The bronchiectasis space boasts a modest pipeline of 14 agents for all phases, which is indicative of an overall lack of investment in this therapy area. Figure 1 summarizes all pipeline products currently in Phase I, II, and III for bronchiectasis within the three major markets (3MM: the US, Germany, and the UK). Among the 14 agents in development, 28% (4 agents) are in Phase I trials, 43% (6 agents) are in Phase II trials, and 28% (4 agents) are in Phase III trials. There is an array of targets within this market with diverse mechanisms of action (MOA), but the most notable is AstraZeneca’s interleukin (IL)-5 inhibitor, Fasenra (benralizumab), which is currently being investigated in the Phase III trial MAHALE (NCT05006573). Fasenra is not new to the respiratory market and expansion to bronchiectasis is part of its lifecycle management strategy. It is already approved for the treatment of eosinophilic asthma and is also being investigated for use in eosinophilic esophagitis (EoE), nasal polyps (NP), hyper eosinophilic syndrome, chronic obstructive pulmonary disease (COPD), chronic spontaneous urticaria, bullous pemphigoid, atopic dermatitis (AD), and other indications.

AstraZeneca is a formidable force in the respiratory and immunology arena and as its main therapeutic area, it remains a key growth driver for the company. But there are some small pharma companies hoping to make their mark in this untapped market, including Kamada Pharmaceuticals, Insmed, Zambon, and Thirty Respiratory. Other agents in the Phase III pipeline include Insmed’s brensocatib and Zambon’s NCFBE-1 and NCFBE-2; however, the MOAs for the latter two assets are unknown, thus limiting understanding of these treatments and their potential in this market.

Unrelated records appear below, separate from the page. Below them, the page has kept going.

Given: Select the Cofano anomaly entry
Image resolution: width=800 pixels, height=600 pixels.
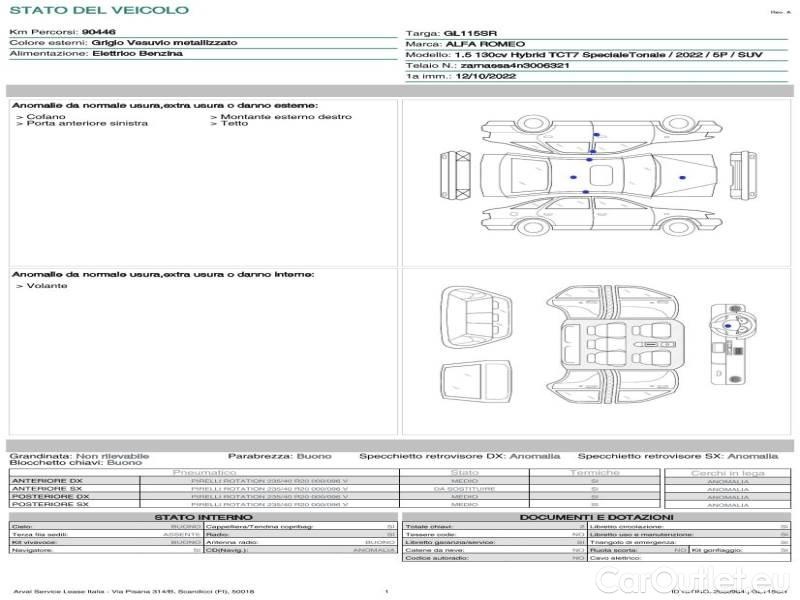Looking at the screenshot, I should (41, 116).

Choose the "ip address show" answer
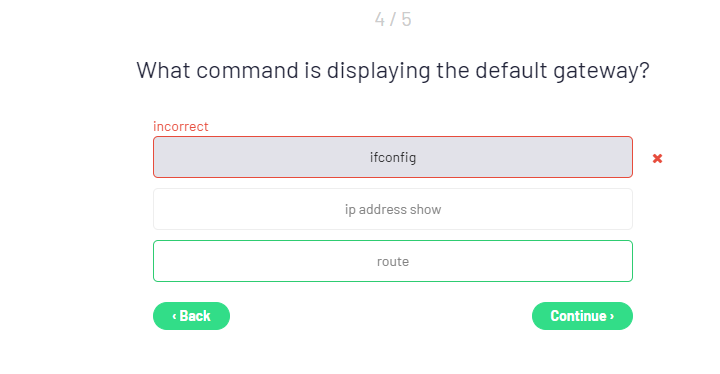point(393,209)
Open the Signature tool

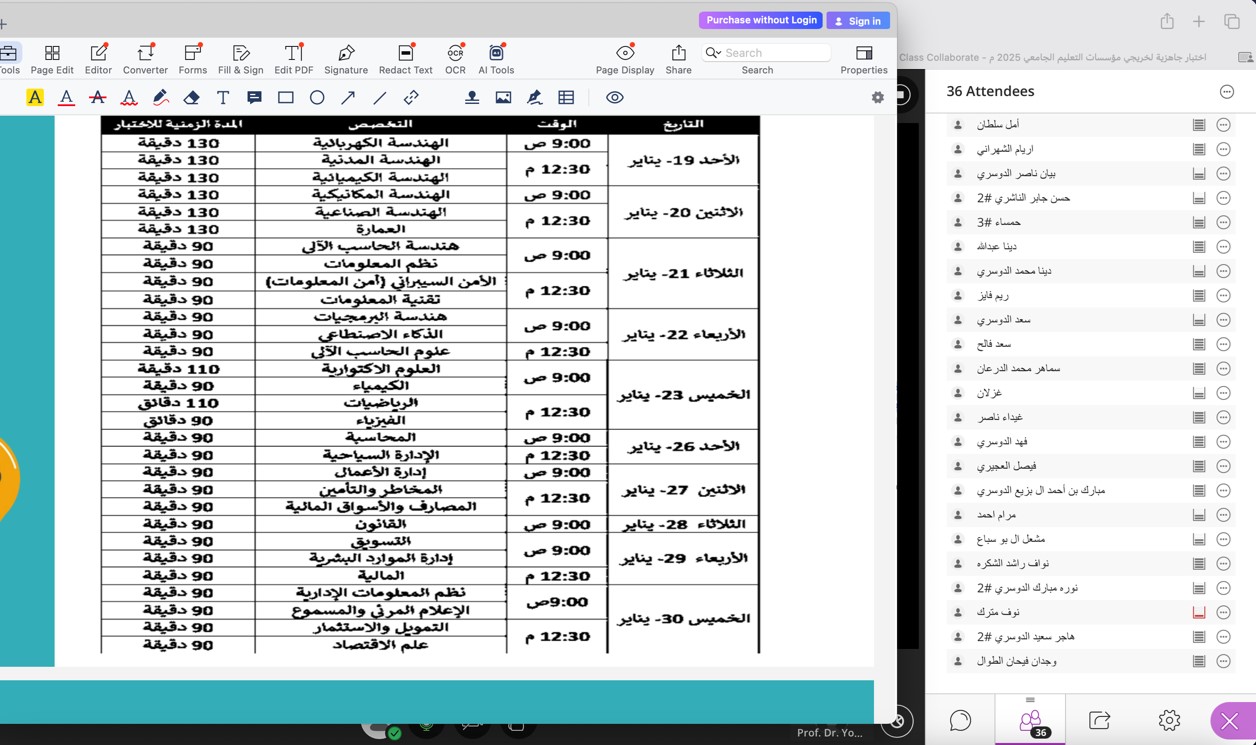[346, 59]
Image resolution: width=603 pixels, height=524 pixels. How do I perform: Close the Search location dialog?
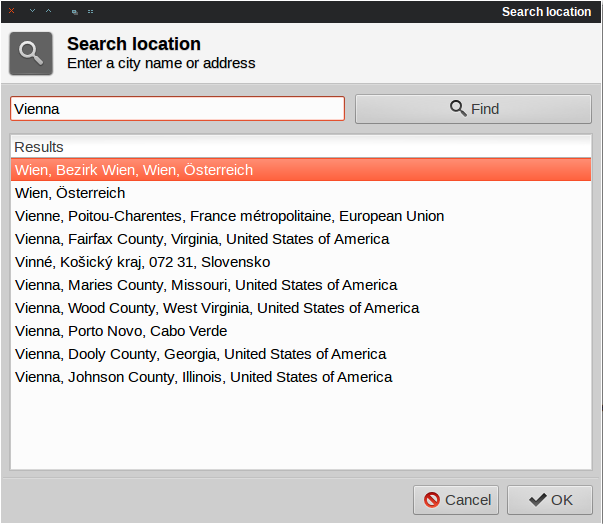click(12, 11)
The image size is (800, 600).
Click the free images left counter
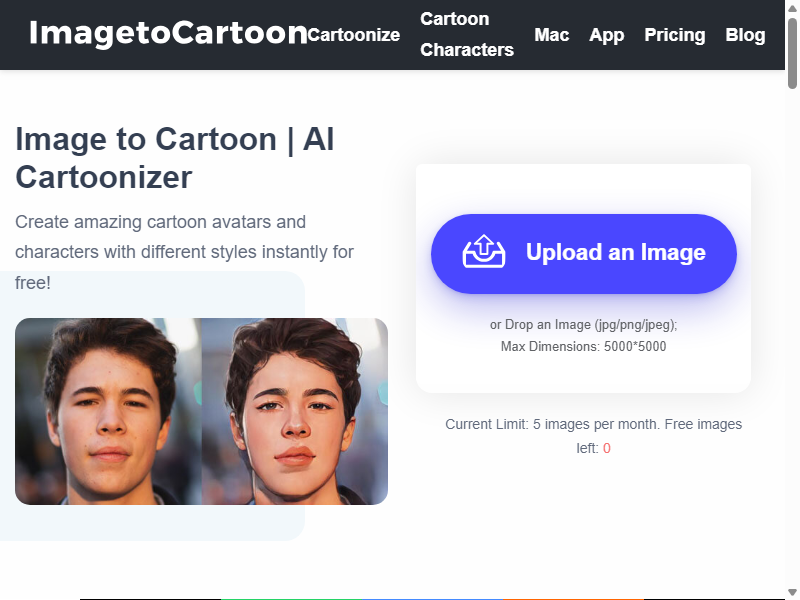coord(607,448)
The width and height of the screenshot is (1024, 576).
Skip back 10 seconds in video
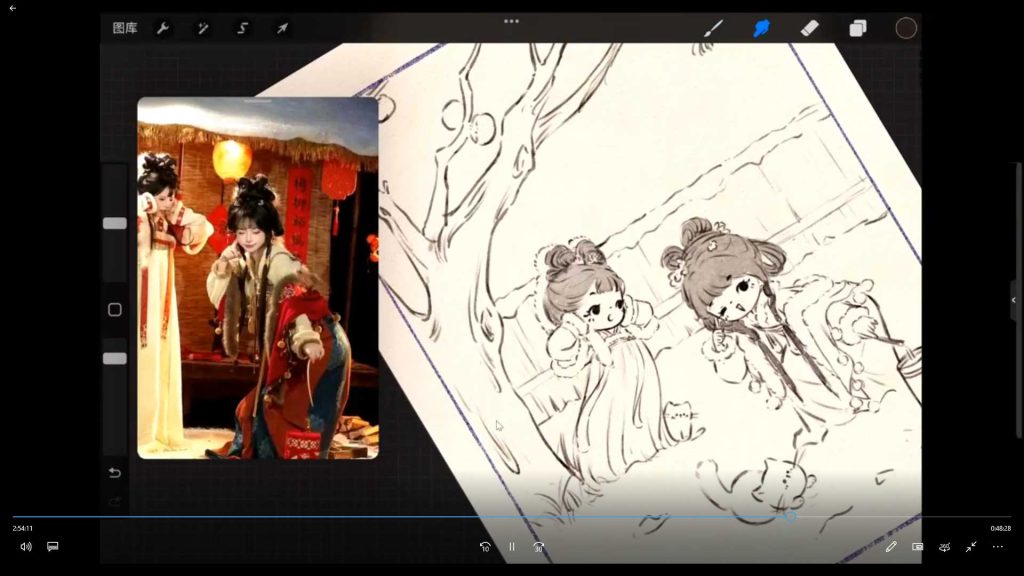click(x=485, y=547)
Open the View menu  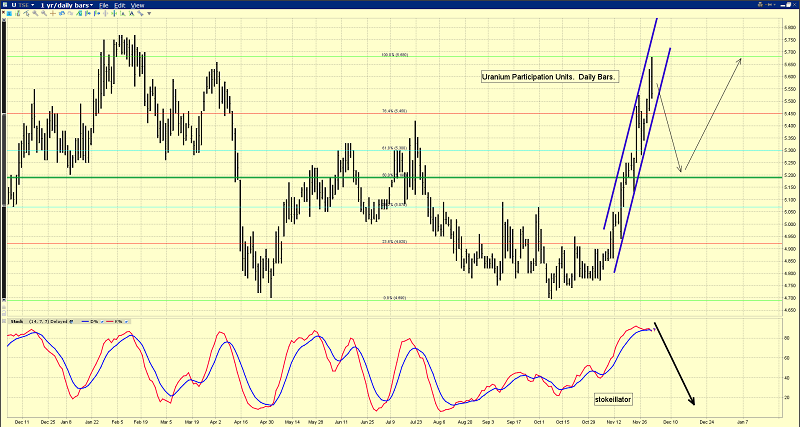pos(138,5)
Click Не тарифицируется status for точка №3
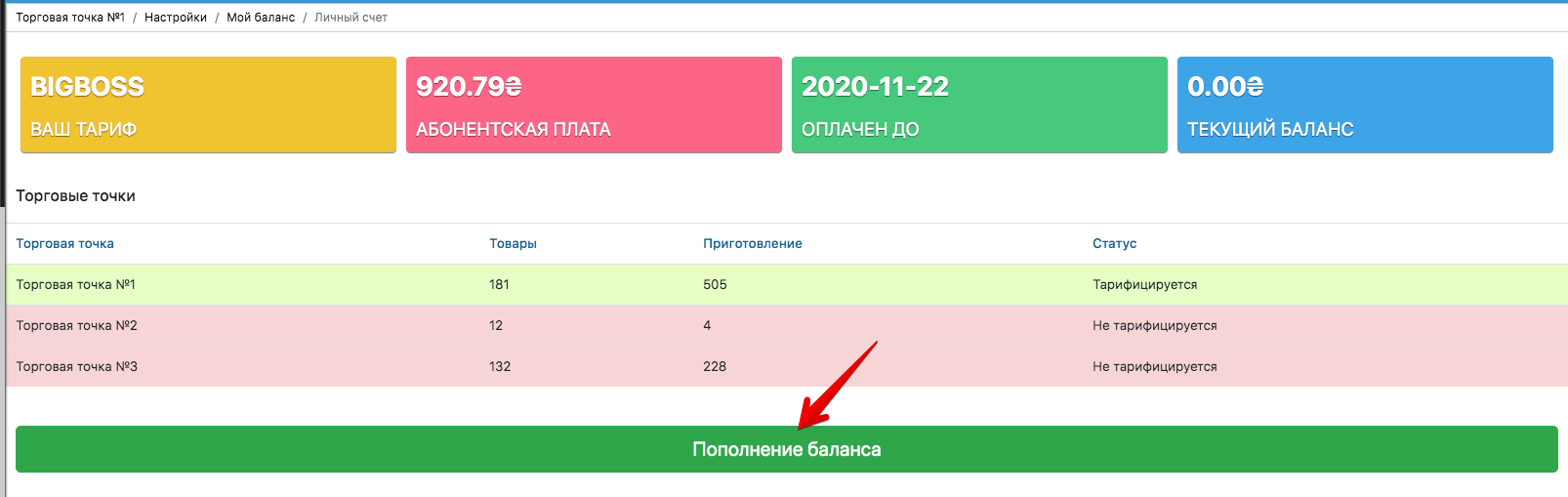Image resolution: width=1568 pixels, height=497 pixels. pyautogui.click(x=1154, y=367)
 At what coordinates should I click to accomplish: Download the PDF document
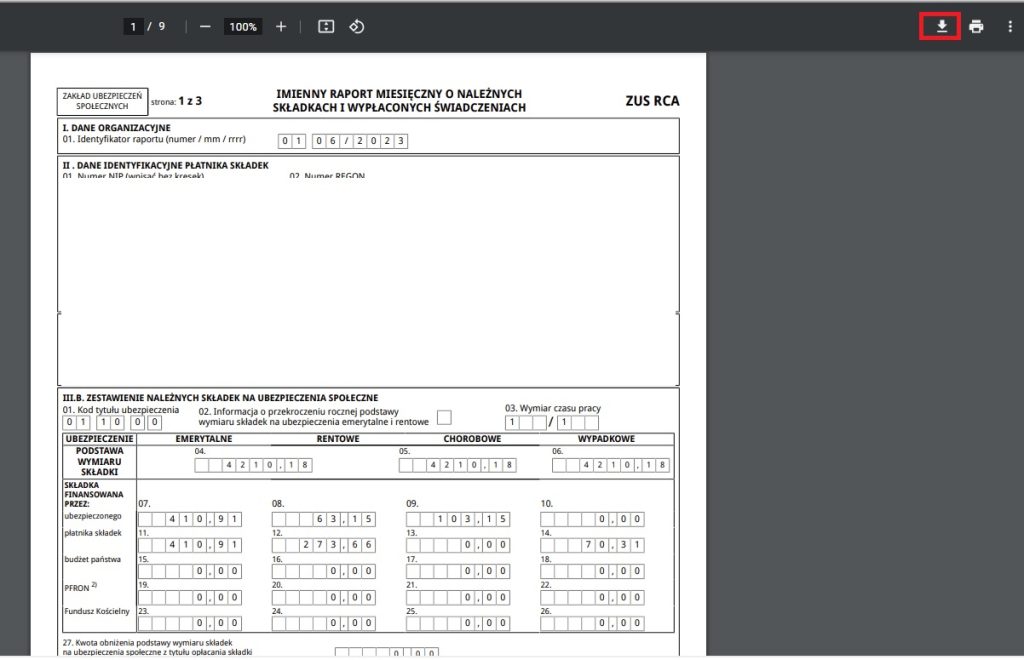(x=940, y=27)
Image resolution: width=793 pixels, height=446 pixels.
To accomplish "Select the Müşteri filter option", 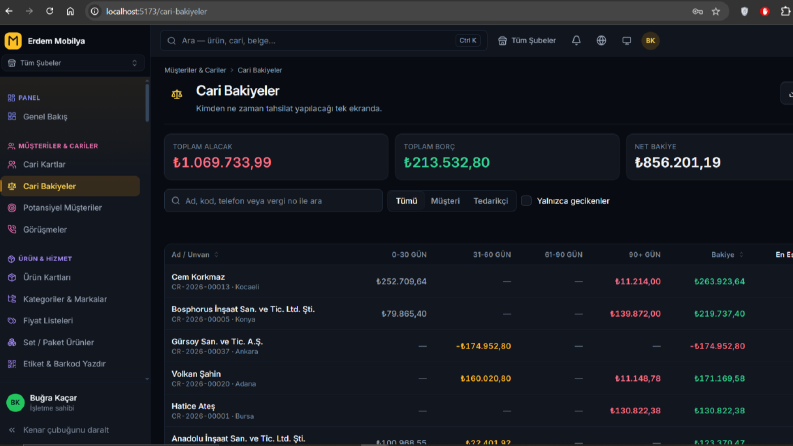I will pos(445,201).
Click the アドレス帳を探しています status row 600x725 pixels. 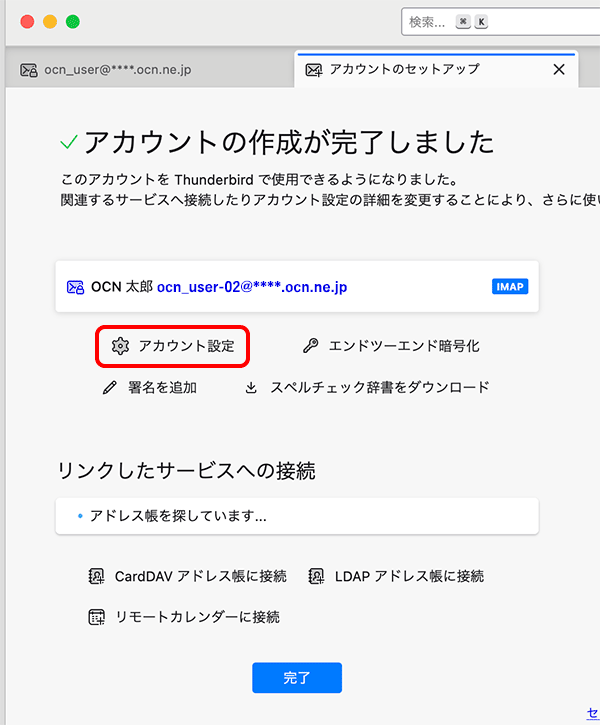tap(297, 517)
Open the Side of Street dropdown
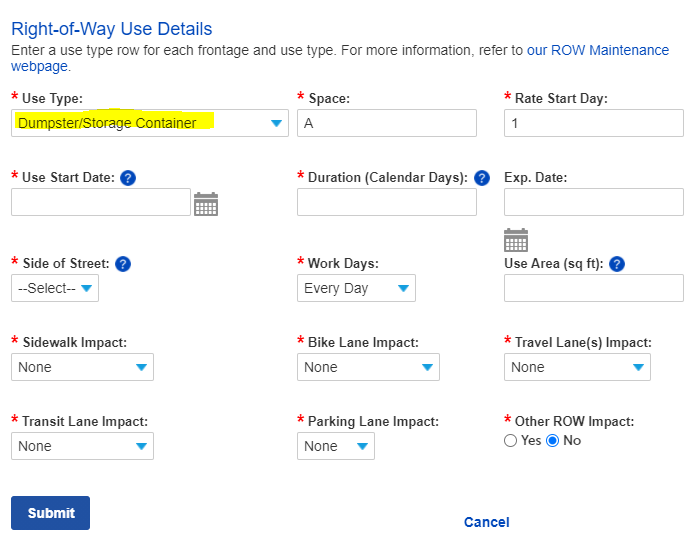The width and height of the screenshot is (693, 542). point(55,288)

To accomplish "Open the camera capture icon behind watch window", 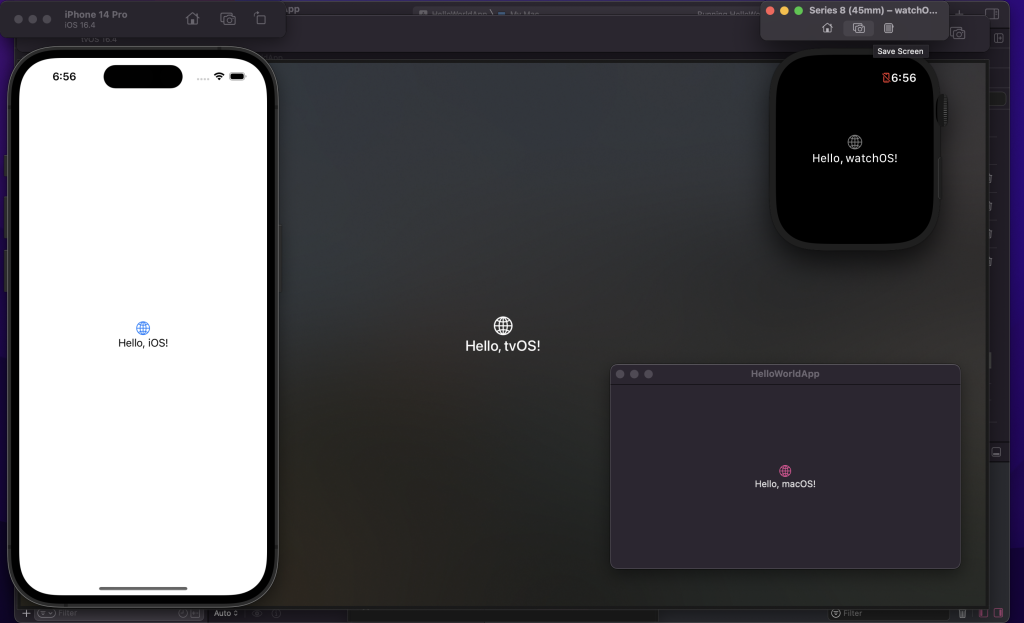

Despite the limited pipeline activity in the bronchiectasis space, there seems to be a range of different agents with different MOAs hoping to enter the market. AstraZeneca’s Fasenra is the biggest player, due to the size and resources of its developer and its prior approval in severe eosinophilic asthma. However, detailed safety and efficacy data in bronchiectasis is not yet available. Unmet needs in this space remain high, with ample opportunity for developers to improve upon the current treatment paradigm and bring novel products to market to treat bronchiectasis symptoms and target the underlying mechanisms of disease.